Please write out, exactly, every line of the listing from its first line through the one that includes "Task: Select February on the time axis".

RECORDS FOR THIS EXERCISE:
++++++

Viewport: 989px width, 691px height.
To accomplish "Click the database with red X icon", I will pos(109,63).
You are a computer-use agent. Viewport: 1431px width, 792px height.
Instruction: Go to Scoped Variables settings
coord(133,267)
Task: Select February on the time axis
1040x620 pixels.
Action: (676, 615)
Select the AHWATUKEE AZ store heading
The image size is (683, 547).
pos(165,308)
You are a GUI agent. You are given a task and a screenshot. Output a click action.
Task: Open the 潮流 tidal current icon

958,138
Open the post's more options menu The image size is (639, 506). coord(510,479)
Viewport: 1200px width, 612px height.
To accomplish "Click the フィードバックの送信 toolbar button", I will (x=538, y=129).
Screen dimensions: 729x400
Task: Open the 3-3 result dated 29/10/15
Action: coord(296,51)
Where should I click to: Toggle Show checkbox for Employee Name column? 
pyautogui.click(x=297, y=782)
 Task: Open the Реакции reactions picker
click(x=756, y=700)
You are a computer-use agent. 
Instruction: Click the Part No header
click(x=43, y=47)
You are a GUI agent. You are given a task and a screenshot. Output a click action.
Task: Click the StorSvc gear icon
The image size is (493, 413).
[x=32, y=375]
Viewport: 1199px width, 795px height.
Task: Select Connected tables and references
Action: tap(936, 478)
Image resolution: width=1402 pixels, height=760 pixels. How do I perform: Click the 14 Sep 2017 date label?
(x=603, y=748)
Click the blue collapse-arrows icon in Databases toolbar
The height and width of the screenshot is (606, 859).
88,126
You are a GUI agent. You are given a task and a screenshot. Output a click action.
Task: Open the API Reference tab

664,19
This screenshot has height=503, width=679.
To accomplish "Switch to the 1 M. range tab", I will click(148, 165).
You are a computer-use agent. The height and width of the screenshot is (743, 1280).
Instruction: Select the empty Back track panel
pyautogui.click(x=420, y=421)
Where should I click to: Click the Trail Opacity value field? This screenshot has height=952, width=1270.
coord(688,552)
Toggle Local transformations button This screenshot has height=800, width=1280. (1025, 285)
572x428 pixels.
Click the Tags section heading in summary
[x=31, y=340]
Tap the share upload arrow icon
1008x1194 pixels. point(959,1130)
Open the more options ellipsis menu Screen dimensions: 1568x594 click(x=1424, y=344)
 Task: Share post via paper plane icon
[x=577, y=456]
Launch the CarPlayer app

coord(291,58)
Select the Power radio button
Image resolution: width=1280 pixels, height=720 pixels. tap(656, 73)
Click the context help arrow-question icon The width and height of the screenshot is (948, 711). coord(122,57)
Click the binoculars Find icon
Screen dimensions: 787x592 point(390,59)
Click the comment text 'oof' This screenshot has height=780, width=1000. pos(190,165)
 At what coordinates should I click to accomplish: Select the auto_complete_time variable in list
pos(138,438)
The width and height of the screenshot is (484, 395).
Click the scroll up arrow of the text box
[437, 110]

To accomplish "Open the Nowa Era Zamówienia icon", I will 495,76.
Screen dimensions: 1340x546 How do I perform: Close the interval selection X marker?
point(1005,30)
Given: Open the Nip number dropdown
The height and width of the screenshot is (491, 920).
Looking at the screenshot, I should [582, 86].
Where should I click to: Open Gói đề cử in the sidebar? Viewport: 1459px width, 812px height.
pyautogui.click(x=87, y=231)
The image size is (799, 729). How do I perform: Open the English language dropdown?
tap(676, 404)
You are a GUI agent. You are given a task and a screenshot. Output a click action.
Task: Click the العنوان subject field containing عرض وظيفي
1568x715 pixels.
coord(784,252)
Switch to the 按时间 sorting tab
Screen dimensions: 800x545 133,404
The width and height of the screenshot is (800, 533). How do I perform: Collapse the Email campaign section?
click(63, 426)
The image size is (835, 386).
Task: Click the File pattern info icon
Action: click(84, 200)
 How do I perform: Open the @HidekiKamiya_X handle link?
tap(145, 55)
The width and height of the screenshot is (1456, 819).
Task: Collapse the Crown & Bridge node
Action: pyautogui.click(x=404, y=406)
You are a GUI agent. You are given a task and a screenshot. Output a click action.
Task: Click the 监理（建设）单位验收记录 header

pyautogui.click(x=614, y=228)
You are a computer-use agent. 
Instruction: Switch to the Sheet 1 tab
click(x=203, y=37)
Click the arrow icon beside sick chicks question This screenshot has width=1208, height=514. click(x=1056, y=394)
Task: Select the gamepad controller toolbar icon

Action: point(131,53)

++++++

TASK RESPONSE:
Viewport: 989px width, 691px height.
To accomplish "Click the database with red X icon", I will pos(109,63).
You are a computer-use agent. Viewport: 1431px width, 792px height.
Instruction: Go to Scoped Variables settings
coord(133,267)
Task: Select February on the time axis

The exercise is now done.